*To do:*
Lines containing the word "computer" are to be copied from the data below.

*Records to use:*
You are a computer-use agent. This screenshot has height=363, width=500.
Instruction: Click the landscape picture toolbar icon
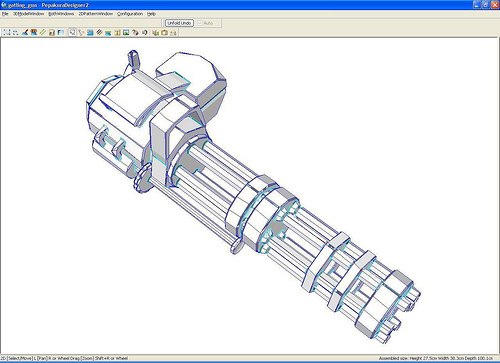click(x=126, y=32)
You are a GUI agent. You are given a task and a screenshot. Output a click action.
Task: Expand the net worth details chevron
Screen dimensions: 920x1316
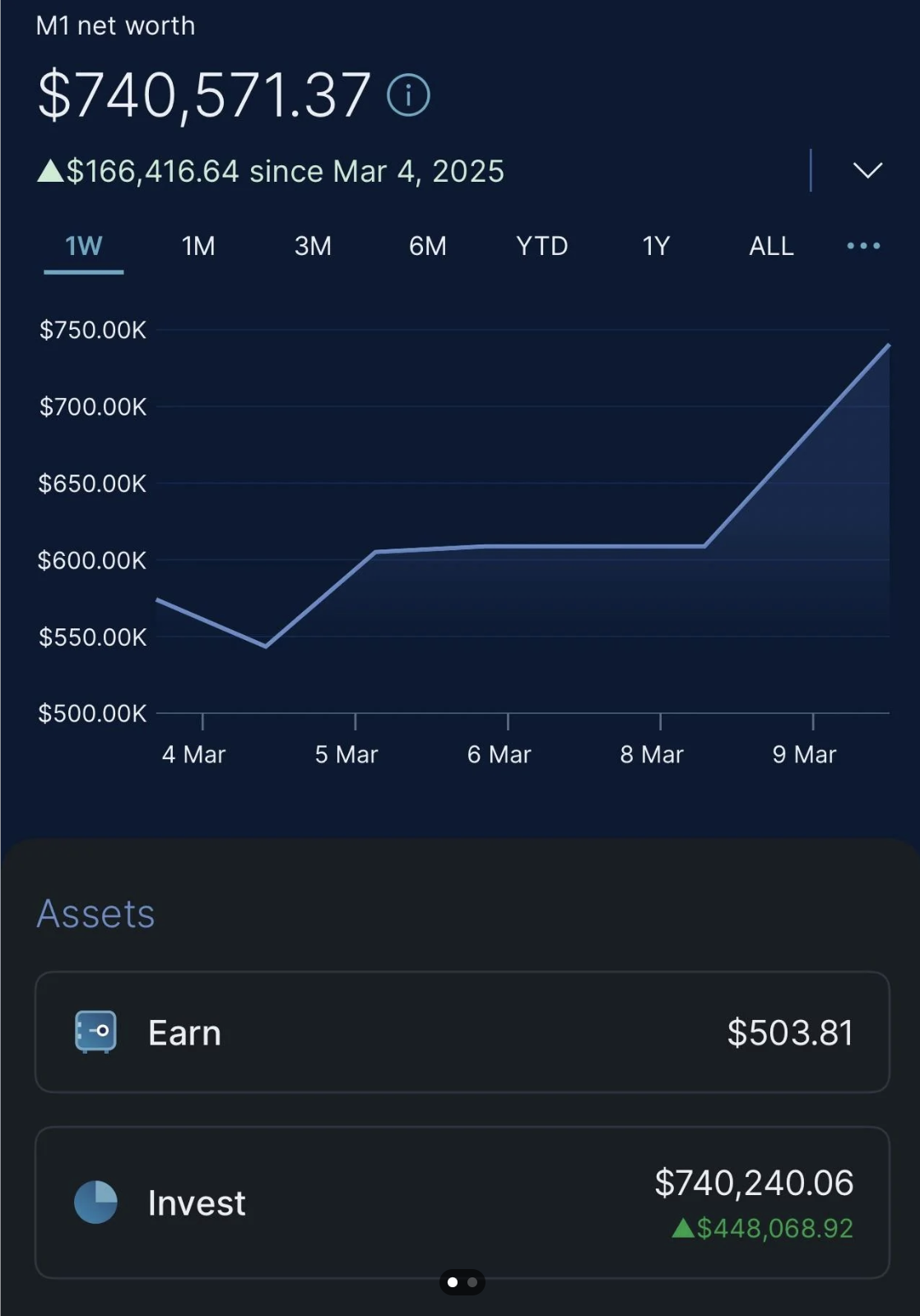point(867,170)
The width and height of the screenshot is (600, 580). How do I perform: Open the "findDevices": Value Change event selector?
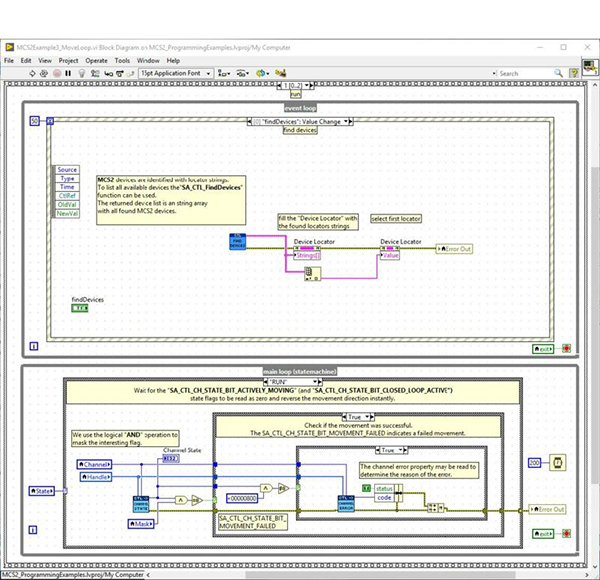click(x=299, y=121)
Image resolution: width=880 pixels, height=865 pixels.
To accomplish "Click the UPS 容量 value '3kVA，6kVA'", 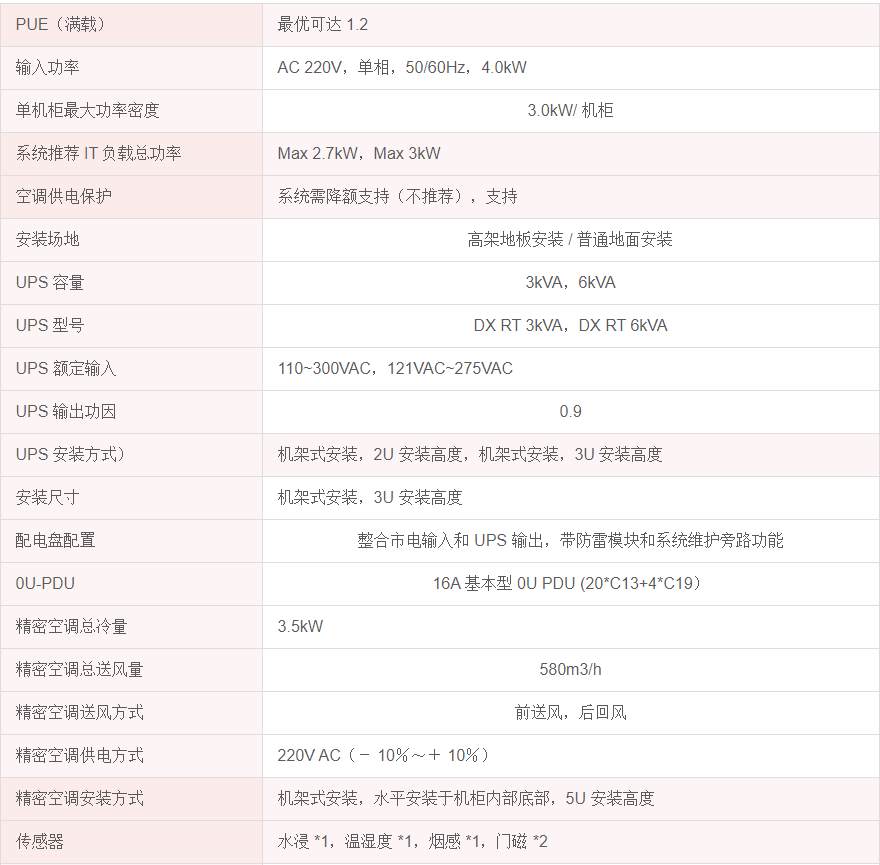I will pos(570,282).
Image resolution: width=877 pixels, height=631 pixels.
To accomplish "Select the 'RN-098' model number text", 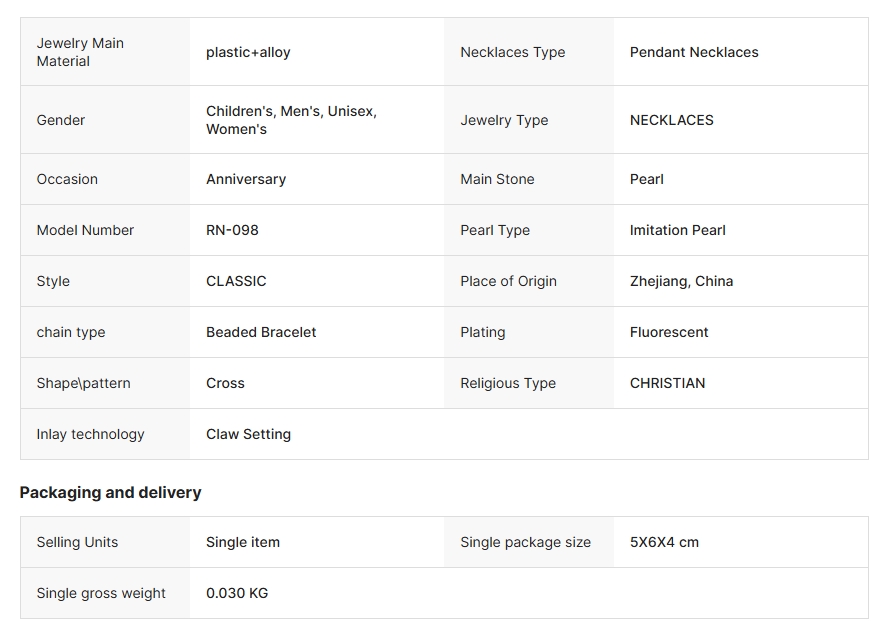I will click(x=232, y=230).
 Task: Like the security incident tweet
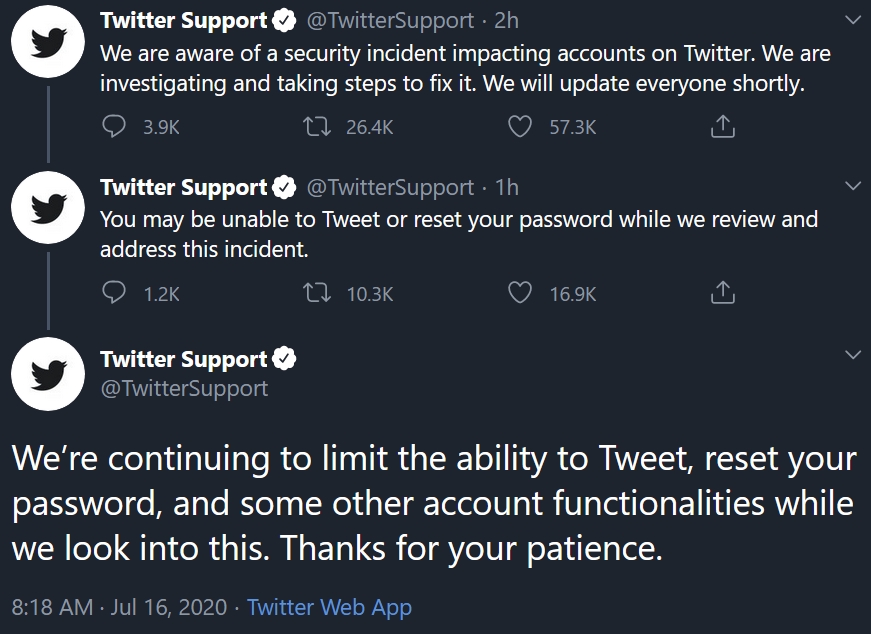[520, 127]

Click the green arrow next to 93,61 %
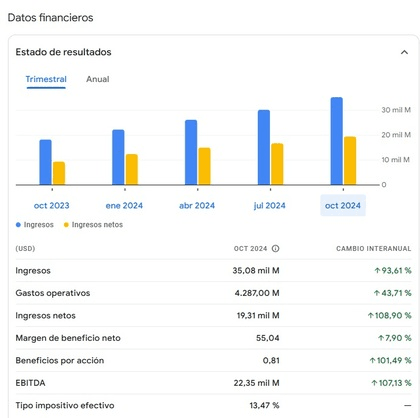[377, 270]
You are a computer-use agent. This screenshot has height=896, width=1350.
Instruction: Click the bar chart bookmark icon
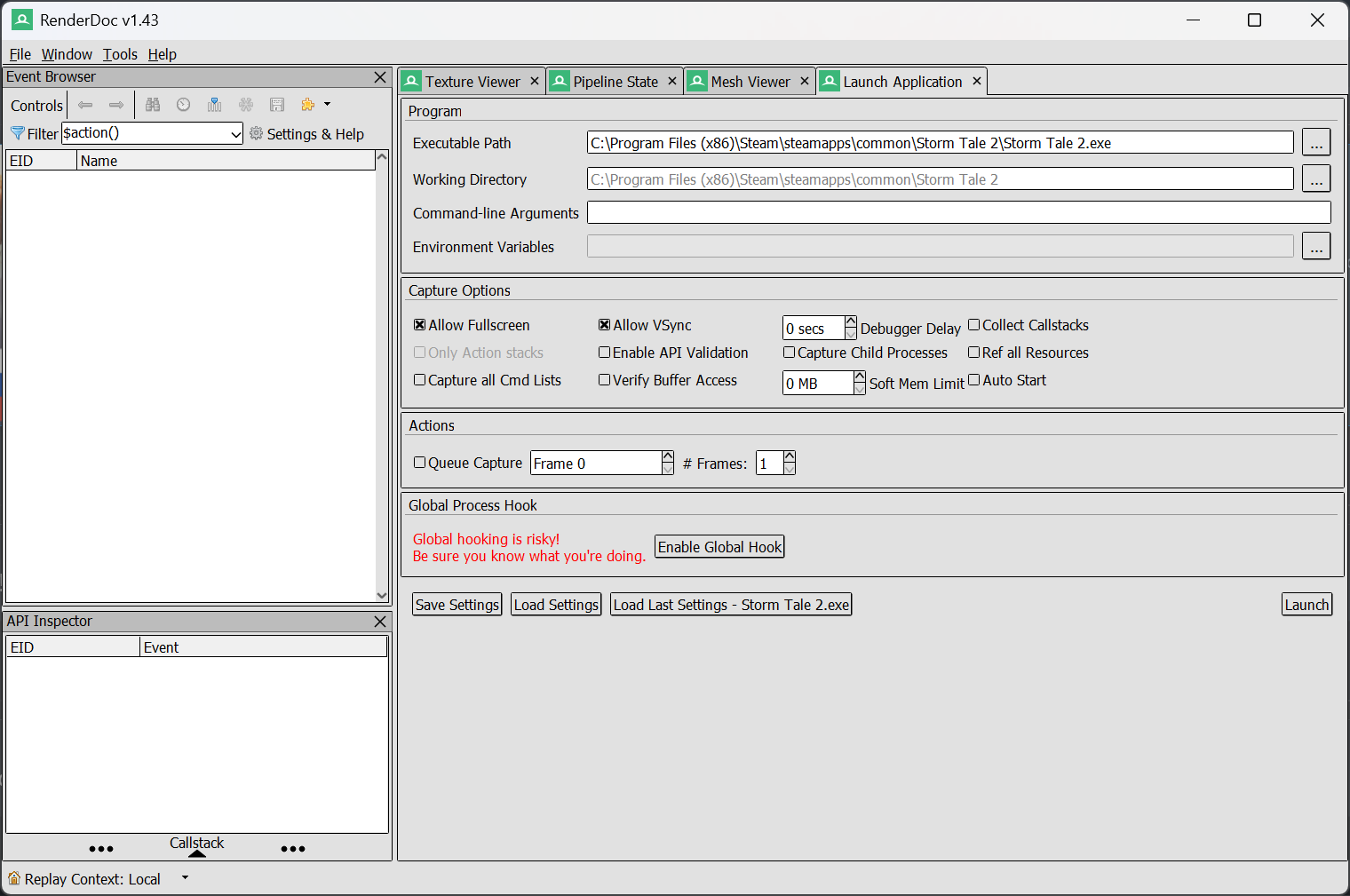214,105
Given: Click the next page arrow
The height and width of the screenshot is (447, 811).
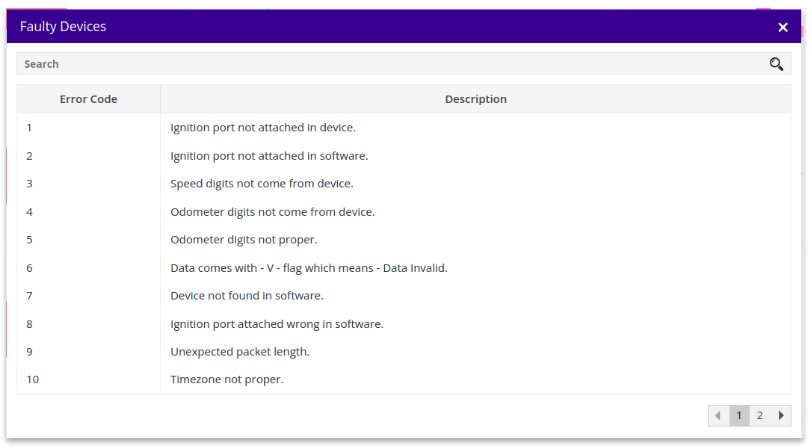Looking at the screenshot, I should click(781, 415).
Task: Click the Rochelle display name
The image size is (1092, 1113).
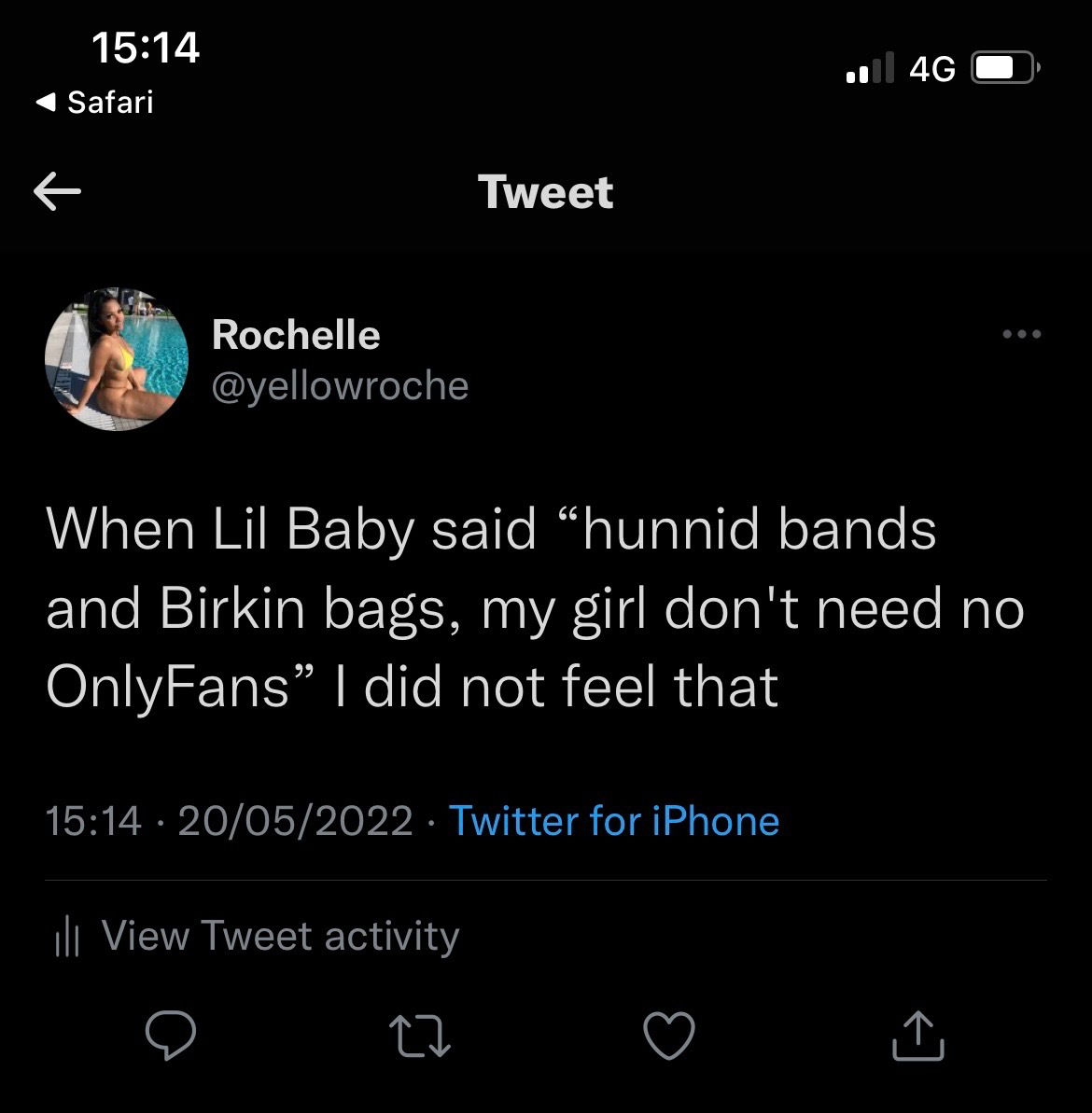Action: [x=296, y=335]
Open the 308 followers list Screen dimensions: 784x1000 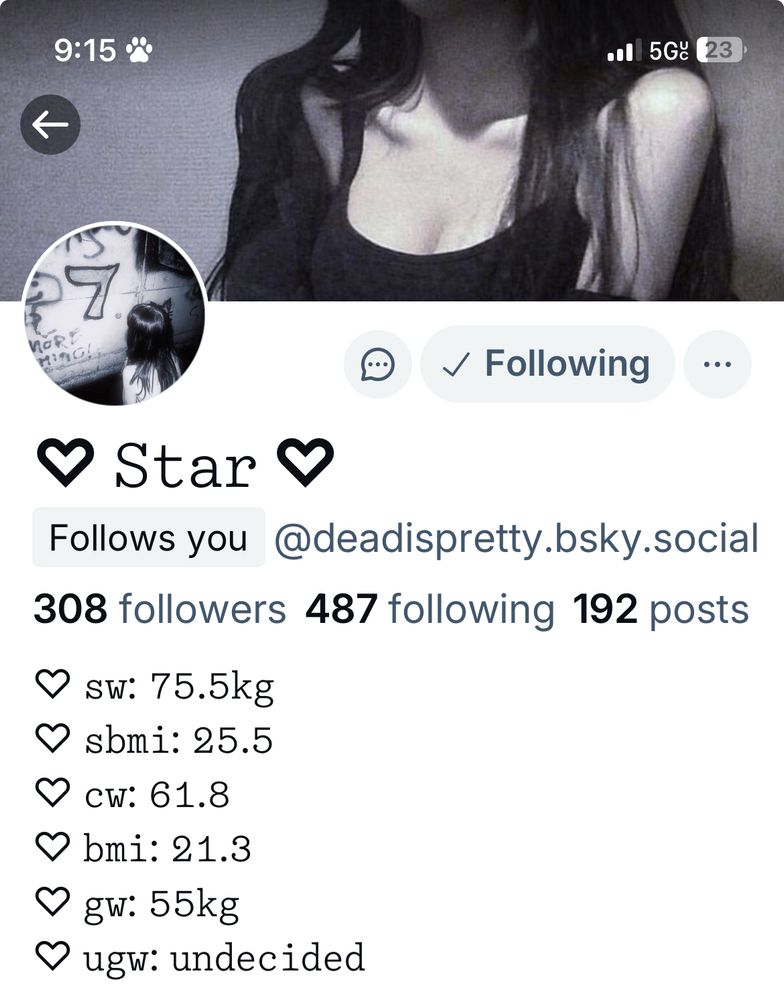point(159,609)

*Answer space:*
You are a computer-use agent. This screenshot has height=363, width=500.
You are a computer-use agent. This screenshot has height=896, width=1350.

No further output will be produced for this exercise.